Federation

Federation concerns ways for a query to draw upon diverse data sources and processing capacity in addition to the immediate dataset and query processor. For Dydra, its various forms involve an initial query, which is processed by a first host against an initial repository and a sub-query, which is processed by a second host against some other repository, with the solutions incorporated by the first host into the first query’s evaluation. The distinct forms arise due to variations in which hosts play which of the two roles, which query forms initiate federated processing, and which data sources are involved.

Federation Request Modes

Dydra’s production sites support internal and external federation. For evaluation accounts, federation is disabled.

Internal federation pertains when the same query processor hosts the repository to which a sub-query is applied as the host which which executes the initial query.
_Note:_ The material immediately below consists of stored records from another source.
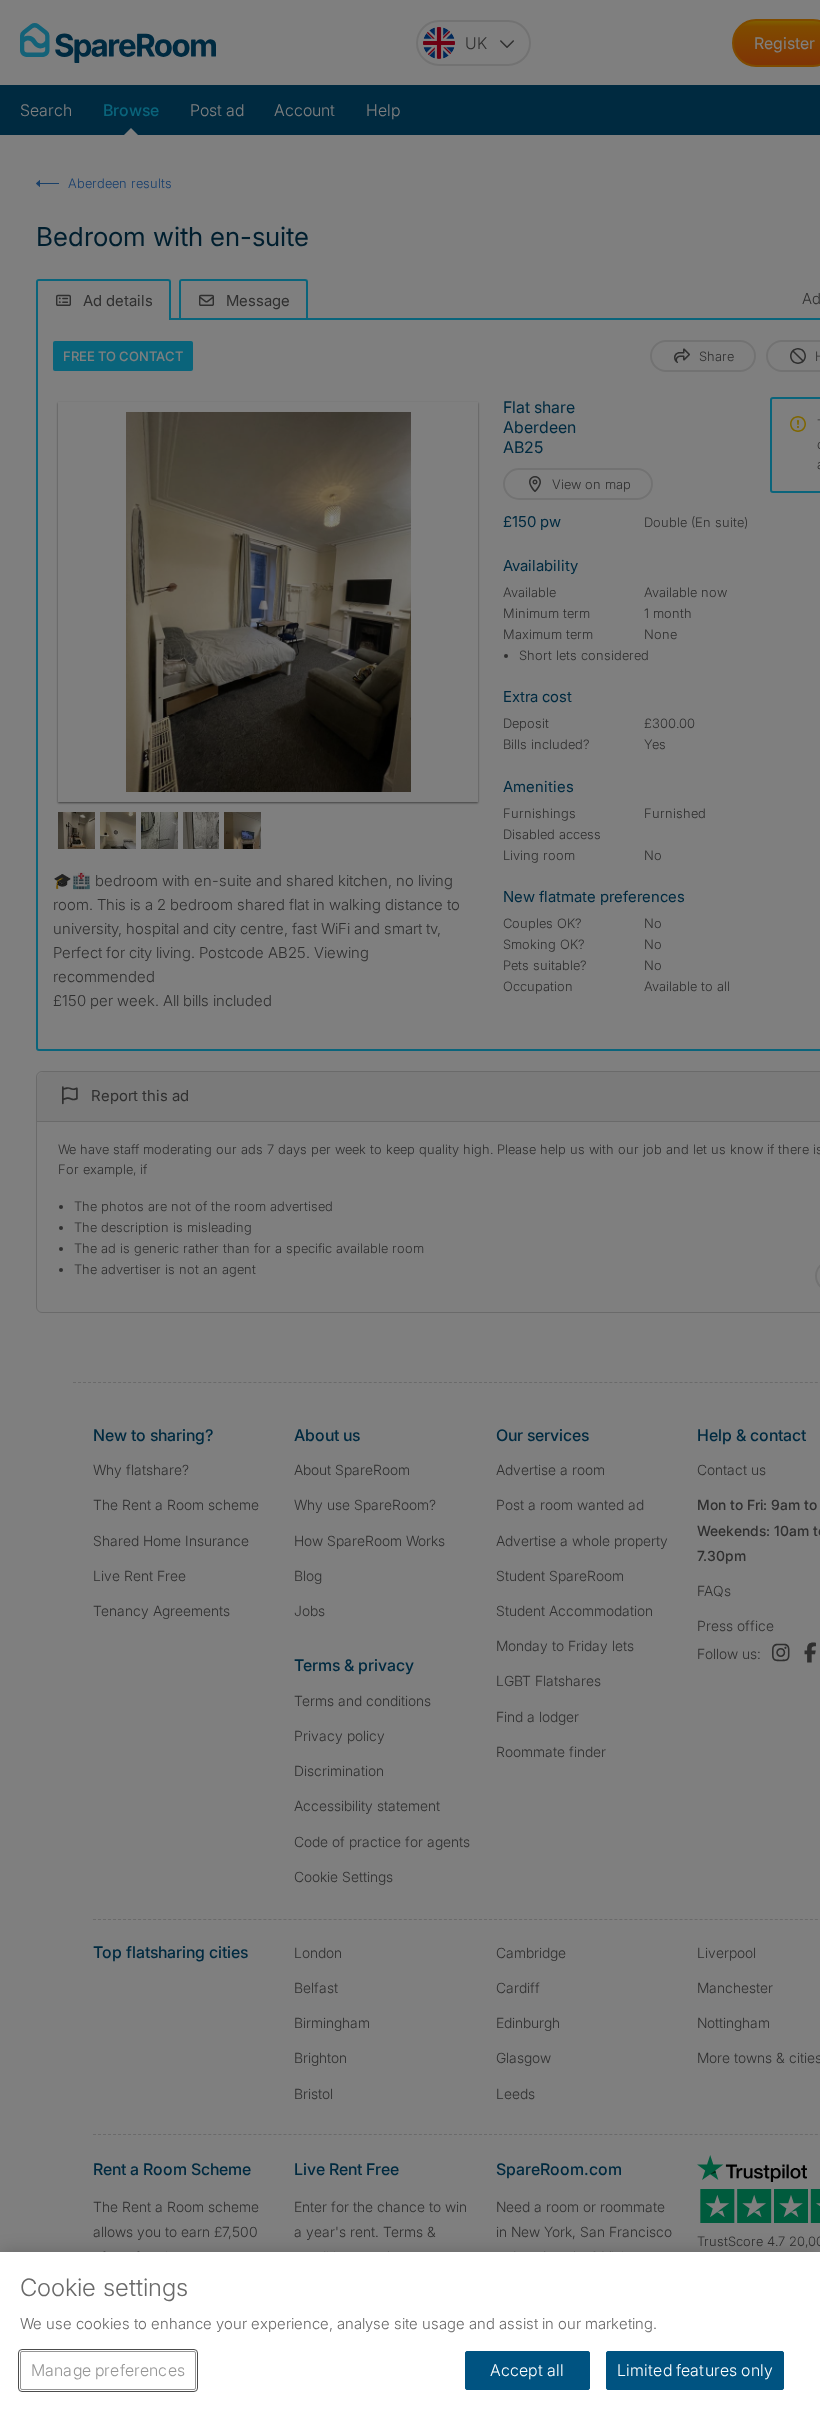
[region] (410, 2333)
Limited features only (695, 2370)
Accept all (527, 2370)
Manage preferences (108, 2370)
In this case, the query if executed as a subtask within the initial host query processor subject to intra-host access and authorization. External federation pertains when a sub-query is performed upon request by a remote host processor. In this case, for each such location, the first processor determines a sparql endpoint, a query request is made of that endpoint host, and the results are read back and integrated into the first processor’s data-flow. The federation mode none suppresses federation processing.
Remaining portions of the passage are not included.